Q. Why does my child need an eye test when they are checked at school?
A. The school eye test is often performed by a nurse checking for only the most obvious of eye problems such as grossly reduced vision. Often a squint, lazy eye or certain eye diseases are much more subtle in appearance and are therefore much harder to pick up without specialist training and equipment.
Q. Can I wear contact lenses if I have an astigmatism?
A. Yes, by use of a specialist lens called a ‘Toric’ contact lens.
Q. Can I use tap water, saliva or other liquids to clean my contact lenses?
A. Definitely not. Micro-organisms such as bacteria, viruses or tiny worms called ‘Protazoa’ are abundant all around us, but particularly in our mouths, on our hands before we wash them and in water tanks in our homes. If any of these get onto your lens, the next place they go is in your eye. This is why you must only ever use the solution recommended by your Optician.

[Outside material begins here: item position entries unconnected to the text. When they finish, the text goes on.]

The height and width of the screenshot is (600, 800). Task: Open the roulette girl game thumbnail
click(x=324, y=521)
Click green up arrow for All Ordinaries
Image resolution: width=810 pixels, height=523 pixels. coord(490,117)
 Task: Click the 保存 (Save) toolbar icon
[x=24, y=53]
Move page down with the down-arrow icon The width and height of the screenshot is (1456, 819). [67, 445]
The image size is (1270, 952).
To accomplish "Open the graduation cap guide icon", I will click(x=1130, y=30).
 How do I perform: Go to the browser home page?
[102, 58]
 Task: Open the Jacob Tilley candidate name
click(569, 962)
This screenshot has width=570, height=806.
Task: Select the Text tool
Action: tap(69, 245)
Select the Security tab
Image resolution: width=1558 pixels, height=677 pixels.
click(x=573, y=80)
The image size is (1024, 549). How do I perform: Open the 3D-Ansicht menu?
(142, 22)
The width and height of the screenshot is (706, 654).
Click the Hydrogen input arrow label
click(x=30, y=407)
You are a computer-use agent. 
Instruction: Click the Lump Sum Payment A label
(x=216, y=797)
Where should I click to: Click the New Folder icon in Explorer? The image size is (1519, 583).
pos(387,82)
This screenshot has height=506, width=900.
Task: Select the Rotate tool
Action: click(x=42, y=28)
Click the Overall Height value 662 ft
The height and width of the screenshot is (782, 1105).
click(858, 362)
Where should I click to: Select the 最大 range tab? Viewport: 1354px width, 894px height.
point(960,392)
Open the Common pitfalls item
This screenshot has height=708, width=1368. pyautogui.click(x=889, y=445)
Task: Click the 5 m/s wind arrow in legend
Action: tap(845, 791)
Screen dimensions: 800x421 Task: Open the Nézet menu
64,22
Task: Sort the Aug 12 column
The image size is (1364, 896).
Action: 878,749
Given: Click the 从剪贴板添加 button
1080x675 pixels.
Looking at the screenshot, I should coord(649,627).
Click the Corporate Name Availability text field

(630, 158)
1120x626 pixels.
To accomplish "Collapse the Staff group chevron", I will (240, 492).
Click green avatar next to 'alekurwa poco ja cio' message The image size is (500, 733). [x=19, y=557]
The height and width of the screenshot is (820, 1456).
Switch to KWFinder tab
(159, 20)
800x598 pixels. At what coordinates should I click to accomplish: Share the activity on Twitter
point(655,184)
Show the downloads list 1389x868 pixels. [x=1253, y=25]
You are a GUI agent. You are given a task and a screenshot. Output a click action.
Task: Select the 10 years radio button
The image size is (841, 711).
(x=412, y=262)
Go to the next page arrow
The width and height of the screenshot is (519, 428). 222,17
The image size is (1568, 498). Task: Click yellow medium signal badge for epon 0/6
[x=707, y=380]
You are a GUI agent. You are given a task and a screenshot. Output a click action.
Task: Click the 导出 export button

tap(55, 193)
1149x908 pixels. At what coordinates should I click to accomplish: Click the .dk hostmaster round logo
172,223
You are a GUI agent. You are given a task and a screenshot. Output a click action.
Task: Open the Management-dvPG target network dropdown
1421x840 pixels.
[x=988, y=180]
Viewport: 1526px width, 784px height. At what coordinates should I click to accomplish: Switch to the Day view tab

Q. Where should I buy my glasses from?
A.The prescribing and dispensing of spectacles are very closely linked and it would be in your best interests to have your spectacles dispensed where you have your eyes examined. It is often more difficult to resolve any problems you may have with your spectacles when prescribing and supply are separated.
Q. Does wearing glasses make you dependent upon them?
A. There is no evidence to suggest that wearing spectacles makes you more dependent on them. Most people need to wear spectacles more as they get older, particularly if they are long-sighted, and wearing spectacles does not increase (or decrease) this dependence. If you go short sighted when you are in your teens this is because your eyes are growing (short sighted eyes are too big) and this also tends to get worse whether or not you wear your spectacles. What people find is that, when they get their first pair of spectacles their vision is so much clearer and more comfortable with the spectacles than without them, they are reluctant to use the effort to see without them. They are then surprised when they take their spectacles off that their vision is apparently worse without them than they remember it being. In fact, their vision is not actually worse without specs than it was before they had the spectacles, but they have become accustomed to seeing more comfortably because they have spectacles.